Description of the task
Only the lines holding "icon" are wanted here; copy each from the listing.

Dataset extract
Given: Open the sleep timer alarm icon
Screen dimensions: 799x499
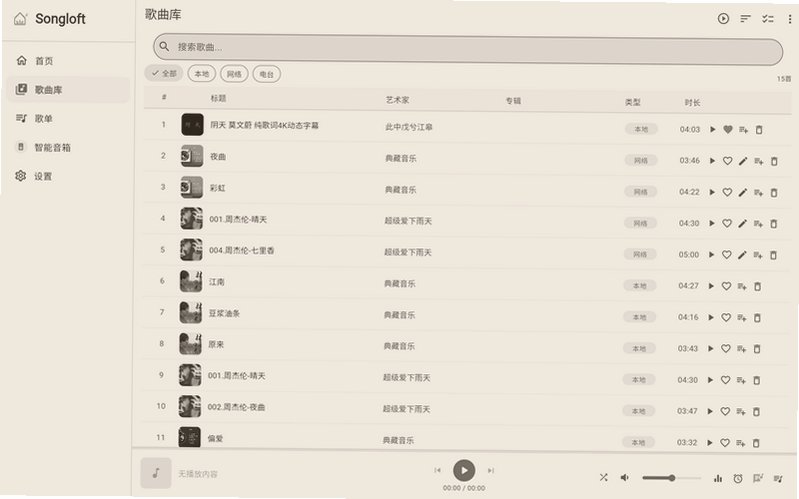Looking at the screenshot, I should (x=737, y=478).
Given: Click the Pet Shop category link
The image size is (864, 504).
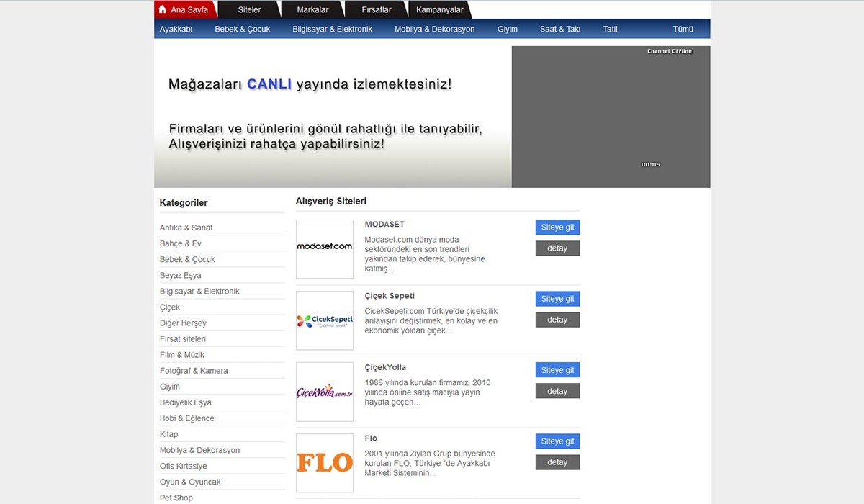Looking at the screenshot, I should (176, 498).
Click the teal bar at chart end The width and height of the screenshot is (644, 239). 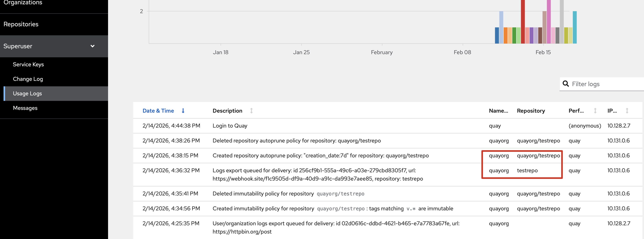coord(575,27)
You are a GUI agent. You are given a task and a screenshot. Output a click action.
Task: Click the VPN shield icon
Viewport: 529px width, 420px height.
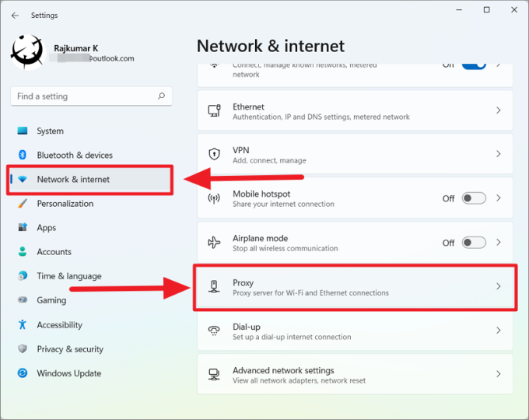point(214,155)
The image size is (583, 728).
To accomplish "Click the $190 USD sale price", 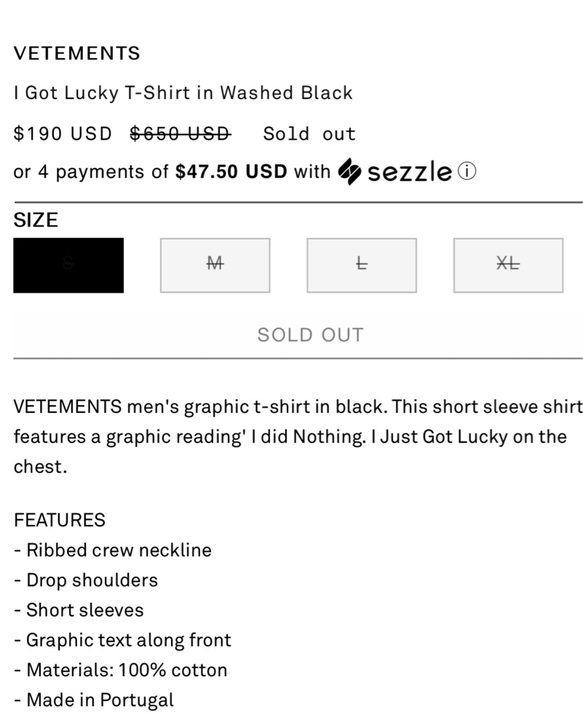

Exercise result
Given: Open the sleep timer alarm icon
Task: Click the VPN shield icon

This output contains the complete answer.